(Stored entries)
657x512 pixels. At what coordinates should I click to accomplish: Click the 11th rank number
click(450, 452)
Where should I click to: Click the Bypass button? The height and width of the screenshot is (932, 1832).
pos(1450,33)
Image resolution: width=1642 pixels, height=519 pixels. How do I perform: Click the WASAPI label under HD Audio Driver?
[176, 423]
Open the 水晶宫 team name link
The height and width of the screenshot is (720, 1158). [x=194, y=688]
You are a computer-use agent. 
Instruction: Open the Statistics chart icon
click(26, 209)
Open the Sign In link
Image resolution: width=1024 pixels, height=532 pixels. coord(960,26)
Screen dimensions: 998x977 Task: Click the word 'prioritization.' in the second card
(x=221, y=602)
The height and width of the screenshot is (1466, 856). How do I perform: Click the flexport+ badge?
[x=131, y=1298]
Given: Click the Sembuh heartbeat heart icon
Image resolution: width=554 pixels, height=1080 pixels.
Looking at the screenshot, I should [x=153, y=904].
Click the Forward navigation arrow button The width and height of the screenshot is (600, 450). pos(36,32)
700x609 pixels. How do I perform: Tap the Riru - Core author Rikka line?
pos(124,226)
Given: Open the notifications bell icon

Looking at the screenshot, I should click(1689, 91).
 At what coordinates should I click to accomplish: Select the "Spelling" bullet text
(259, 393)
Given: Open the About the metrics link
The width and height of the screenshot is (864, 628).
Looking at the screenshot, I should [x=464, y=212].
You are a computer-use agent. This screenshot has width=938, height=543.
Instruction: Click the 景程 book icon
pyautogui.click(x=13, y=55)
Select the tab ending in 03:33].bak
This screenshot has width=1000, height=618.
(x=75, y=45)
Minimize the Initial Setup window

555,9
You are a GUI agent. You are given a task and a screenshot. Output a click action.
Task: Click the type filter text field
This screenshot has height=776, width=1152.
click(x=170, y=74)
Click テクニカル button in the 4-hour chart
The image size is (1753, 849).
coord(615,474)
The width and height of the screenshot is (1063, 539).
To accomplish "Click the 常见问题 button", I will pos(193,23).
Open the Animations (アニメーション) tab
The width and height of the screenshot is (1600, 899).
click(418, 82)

*Work instruction*. Scan the data above for the word "computer" and report every line where it is found.

*Exercise result*.
You are a computer-use agent. 
You are a computer-use agent. This screenshot has width=938, height=543.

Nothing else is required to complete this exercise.